# Task goal
The line containing "You are a computer-use agent. This" marks the end: write out exactly every line from the first line of the data below through that line, and only those.

***

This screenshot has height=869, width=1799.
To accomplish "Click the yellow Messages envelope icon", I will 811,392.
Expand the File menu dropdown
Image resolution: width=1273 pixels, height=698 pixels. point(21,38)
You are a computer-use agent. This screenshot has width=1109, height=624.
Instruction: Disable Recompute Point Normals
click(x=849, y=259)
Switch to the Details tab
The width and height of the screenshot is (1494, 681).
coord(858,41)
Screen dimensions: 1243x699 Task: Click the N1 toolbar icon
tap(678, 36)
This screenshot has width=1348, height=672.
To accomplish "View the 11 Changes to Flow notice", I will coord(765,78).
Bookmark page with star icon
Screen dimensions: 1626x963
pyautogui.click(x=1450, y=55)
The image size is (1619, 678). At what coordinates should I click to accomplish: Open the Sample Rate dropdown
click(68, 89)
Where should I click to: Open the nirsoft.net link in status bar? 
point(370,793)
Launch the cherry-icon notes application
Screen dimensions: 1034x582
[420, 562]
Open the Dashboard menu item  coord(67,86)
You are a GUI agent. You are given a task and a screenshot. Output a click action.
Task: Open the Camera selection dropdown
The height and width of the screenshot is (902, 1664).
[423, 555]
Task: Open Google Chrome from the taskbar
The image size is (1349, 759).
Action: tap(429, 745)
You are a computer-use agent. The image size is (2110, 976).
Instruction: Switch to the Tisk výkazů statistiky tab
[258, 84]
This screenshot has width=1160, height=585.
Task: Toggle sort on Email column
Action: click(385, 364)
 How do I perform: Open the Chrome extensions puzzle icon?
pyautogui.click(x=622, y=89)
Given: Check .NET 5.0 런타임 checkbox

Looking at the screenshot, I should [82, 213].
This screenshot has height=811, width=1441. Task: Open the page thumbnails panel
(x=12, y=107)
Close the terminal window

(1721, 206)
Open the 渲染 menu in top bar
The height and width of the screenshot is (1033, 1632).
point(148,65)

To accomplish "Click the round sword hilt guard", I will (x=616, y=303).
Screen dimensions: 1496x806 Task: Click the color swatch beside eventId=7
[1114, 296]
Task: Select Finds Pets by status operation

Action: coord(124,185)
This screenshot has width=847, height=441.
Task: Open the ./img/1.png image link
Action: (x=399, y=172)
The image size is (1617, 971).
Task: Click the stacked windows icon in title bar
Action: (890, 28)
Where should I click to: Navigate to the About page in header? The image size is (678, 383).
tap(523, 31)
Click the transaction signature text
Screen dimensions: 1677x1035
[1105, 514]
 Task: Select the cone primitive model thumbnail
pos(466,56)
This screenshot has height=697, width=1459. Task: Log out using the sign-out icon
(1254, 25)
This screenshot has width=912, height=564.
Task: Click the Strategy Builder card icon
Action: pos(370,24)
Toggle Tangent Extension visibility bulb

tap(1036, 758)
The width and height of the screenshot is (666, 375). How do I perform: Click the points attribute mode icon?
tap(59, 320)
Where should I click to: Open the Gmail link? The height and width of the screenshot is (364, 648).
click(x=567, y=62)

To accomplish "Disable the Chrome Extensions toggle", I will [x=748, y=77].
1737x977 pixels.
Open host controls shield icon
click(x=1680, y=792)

***

# The completed task
This screenshot has height=869, width=1799.
To accomplish "Click the yellow Messages envelope icon", I will 811,392.
Expand the File menu dropdown
Image resolution: width=1273 pixels, height=698 pixels. point(21,38)
You are a computer-use agent. This screenshot has width=1109, height=624.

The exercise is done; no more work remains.